Federated models of support
Another reason for measuring digital maturity consistently would be to identify trusts that are struggling; and to provide them with support. Logue argued the NHS had “missed a golden opportunity” in this space by apparently deciding not to persist with the global digital exemplar programme.
“The GDE programme was trying to say: ‘This is what a good trust looks like’. And yes, there were challenges, and yes, it took ages to get the blueprints out, but there was an opportunity there to say: ‘These are the things that are fundamental to any organisation, so you should go and do them’ and: ‘Here is the support to do it’.”
Logue added that she is encouraged that there are some signs that this could happen, with work underway to resurrect the blueprint template to support digitally immature organisations and to gear tech specific advice to NHS teams.
However, she argued that this would still be more effective in a ‘federated model’ for NHS IT, in which organisations worked together to reach agreed levels of digital maturity. This could also address some of the budget challenges identified by Norman, by creating a pool of funding to do it “instead of everybody just saying ‘I need an EPR’.”
Other advisory board members argued that this kind of co-ordination and support might be the job of the new regional offices of NHS England/Improvement. Whoever does the job, the board also felt that there should be investment in leadership and change management models at all levels.

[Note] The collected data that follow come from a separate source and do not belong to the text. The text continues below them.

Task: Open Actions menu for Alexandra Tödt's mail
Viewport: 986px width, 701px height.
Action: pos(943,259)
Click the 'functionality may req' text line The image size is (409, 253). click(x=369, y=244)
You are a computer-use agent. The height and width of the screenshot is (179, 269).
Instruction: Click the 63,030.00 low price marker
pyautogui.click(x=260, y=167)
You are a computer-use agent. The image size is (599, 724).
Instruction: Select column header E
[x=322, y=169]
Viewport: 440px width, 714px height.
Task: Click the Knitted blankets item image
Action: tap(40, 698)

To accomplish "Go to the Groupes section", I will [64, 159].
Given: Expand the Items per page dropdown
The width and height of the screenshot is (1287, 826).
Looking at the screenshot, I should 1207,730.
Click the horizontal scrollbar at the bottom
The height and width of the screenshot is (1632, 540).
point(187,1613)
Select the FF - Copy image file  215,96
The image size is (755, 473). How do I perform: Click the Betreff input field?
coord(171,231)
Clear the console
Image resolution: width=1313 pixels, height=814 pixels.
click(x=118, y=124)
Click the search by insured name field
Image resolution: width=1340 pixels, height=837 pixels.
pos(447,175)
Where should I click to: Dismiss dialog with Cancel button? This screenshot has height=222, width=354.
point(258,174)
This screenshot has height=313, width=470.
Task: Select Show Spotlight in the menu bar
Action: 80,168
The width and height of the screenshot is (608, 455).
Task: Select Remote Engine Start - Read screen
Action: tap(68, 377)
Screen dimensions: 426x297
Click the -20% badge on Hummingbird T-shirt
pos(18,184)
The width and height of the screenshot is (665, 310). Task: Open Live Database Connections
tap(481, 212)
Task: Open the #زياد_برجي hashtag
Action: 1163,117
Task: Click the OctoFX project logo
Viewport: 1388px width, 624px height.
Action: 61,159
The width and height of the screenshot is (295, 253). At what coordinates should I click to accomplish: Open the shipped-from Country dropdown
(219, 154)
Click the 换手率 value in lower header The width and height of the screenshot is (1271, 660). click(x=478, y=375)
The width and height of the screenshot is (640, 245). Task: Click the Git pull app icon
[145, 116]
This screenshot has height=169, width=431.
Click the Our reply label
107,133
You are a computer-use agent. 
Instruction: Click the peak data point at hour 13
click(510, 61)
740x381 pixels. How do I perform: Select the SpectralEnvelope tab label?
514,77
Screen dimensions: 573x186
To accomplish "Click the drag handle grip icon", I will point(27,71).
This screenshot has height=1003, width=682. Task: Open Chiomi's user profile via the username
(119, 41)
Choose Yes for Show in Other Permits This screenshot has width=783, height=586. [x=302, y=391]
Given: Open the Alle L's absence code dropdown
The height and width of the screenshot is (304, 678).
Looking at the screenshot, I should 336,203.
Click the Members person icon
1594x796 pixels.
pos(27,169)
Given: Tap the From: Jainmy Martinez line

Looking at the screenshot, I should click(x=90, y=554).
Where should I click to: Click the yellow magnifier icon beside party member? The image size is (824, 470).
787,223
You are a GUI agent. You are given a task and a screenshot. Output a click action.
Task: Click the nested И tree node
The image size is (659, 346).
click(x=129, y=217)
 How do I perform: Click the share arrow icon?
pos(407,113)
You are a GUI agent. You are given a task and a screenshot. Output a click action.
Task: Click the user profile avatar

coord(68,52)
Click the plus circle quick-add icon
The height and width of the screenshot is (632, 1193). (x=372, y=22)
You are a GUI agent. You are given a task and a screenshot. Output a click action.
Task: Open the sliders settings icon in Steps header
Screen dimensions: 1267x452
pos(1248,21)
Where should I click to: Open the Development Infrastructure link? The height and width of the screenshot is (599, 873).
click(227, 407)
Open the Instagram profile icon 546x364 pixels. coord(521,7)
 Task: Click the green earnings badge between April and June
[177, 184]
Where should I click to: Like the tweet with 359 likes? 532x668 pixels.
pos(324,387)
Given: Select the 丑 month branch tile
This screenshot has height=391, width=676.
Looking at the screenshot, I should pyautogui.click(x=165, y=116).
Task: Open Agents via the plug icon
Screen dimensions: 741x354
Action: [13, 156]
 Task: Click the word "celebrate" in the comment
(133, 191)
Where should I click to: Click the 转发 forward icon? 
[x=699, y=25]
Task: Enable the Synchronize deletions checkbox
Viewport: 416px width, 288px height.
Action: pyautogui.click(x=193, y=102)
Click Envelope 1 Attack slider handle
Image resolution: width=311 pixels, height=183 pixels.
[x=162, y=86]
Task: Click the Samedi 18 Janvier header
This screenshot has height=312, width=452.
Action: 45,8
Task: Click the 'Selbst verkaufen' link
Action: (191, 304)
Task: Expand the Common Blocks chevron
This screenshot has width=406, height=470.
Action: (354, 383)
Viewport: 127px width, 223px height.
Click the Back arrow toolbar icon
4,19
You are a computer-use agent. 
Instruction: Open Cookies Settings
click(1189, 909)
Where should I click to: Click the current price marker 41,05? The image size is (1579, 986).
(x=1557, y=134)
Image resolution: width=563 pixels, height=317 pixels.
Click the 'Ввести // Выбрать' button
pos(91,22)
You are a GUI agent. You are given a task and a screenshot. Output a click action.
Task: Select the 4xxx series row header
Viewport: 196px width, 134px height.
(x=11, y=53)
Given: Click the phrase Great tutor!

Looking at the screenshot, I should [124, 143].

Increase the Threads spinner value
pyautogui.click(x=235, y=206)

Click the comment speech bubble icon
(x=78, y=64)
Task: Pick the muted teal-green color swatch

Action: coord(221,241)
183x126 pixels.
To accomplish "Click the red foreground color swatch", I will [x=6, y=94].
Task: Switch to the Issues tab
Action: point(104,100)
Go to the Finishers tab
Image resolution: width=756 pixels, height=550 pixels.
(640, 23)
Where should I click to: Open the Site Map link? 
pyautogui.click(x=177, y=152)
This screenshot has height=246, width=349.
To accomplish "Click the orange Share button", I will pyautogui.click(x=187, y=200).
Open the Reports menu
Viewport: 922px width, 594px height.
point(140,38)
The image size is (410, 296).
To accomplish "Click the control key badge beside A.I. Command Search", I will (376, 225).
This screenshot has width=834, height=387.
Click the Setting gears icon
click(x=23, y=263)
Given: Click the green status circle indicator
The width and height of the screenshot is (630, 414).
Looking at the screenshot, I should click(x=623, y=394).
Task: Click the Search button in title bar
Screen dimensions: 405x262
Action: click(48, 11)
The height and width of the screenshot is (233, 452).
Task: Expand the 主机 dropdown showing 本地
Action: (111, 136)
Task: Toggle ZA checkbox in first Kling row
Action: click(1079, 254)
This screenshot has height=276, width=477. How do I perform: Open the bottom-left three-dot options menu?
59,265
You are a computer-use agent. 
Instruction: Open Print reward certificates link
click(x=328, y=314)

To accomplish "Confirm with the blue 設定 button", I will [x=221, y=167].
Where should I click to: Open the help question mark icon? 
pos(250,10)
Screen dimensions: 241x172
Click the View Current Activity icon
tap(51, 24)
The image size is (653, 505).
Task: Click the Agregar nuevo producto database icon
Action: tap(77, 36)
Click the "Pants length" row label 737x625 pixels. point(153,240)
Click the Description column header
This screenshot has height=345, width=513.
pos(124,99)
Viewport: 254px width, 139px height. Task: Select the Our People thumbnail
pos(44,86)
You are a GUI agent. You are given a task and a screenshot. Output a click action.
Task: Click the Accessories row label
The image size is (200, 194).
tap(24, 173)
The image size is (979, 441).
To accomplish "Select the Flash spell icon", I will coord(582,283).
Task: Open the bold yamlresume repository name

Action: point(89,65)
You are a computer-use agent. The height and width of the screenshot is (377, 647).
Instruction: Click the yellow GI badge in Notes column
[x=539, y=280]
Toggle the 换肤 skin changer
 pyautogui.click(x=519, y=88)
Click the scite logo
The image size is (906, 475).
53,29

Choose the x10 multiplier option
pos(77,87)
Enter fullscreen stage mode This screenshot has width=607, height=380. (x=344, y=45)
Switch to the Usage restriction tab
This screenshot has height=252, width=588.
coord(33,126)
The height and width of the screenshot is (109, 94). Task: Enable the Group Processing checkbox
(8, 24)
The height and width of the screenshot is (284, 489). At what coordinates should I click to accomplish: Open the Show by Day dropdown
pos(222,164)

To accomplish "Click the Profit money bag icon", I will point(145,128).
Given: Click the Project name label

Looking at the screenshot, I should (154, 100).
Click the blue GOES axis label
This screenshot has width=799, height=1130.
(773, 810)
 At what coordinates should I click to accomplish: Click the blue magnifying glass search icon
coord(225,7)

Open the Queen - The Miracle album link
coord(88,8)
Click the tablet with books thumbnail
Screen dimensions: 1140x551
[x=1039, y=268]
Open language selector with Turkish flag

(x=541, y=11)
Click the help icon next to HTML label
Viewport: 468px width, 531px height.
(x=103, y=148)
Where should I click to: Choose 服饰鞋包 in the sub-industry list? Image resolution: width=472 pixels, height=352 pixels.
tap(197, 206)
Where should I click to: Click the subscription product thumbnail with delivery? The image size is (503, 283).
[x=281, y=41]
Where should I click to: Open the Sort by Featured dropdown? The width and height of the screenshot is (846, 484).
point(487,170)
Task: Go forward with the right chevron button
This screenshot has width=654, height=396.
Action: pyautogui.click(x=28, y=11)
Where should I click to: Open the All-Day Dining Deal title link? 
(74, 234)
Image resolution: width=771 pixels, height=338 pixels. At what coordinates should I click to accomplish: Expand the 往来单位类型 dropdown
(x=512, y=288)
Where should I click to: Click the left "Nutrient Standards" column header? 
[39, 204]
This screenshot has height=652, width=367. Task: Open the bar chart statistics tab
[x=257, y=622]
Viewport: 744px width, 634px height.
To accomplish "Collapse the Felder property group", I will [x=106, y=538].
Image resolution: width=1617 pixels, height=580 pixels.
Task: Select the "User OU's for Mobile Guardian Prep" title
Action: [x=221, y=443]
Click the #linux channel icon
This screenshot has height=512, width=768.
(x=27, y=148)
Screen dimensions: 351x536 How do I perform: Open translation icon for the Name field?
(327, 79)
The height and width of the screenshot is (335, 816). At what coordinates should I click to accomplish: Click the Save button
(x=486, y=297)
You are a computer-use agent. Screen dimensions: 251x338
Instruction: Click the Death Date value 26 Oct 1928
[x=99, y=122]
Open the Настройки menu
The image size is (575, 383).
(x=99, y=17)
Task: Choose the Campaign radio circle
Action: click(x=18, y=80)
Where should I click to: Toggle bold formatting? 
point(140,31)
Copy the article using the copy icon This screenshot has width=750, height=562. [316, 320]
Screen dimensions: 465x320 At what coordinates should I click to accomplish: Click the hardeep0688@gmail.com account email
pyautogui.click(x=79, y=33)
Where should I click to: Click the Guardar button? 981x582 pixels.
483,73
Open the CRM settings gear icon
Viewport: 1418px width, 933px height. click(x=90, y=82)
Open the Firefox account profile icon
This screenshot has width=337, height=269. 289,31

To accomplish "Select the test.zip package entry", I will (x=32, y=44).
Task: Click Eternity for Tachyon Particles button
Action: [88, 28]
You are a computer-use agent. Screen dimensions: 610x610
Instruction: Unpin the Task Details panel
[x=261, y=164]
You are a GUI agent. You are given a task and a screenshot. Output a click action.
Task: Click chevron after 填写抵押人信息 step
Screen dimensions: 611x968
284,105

And Logue argued CIOs need to work together. “One of the things we have not talked about so far is vendors,” she said. “I think that if there was more collaboration between CIOs it would be easier for them to scrutinise vendors, what they have achieved, and how much it has cost.”
Haywood-Alexander said local authorities had moved in this direction; and taken a lot of managed services back in-house as a result. Local government also makes better use of progressive procurement frameworks and contracts than the NHS, she noted.
The X factor
The discussion achieved a fair degree of consensus on what a more strategic, more stable approach to NHS IT might look like. It would leave policy making at a national level; but encourage a focus on outcomes not process and on reasonable timescales for delivery.
It would mean creating a new IT strategy for health and care that could be used to measure progress and to push back against ‘soundbite culture’. It would give a role to NHSE/Is regional offices to support local organisations. It would involve investment in leadership and change management skills, and it would encourage collaboration between local organisations to improve the transparency of the supplier market.
However, this implies that an organisation is needed to provide health tech policy advice and write and monitor a matching strategy. Does the NHS need a new organisation to do this, should NHSE/I, D or X take on the job, or, to put it another way, if this sounds like the job that NHSX was set up to do, why isn’t it doing it?
Board members had lots of thoughts on the last point, ranging from X’s over-close association with Matt Hancock, to its fractious relationship with bodies like NHS Digital, to the very expensive, very public distraction of trying to develop the NHS Contact Tracing App during the Covid-19 emergency. However, it could yet come good.
“For me, this is all about defining roles and responsibilities,” Fedell concluded. “What is the role of the DHSC, of NHSE/I, of X, of the ICSs, of trusts? Who gets to say what gets done and who says ‘no’, or ‘not now’? If it can find a way to do it, this could be X’s core job: to cut through this very messy landscape for us.”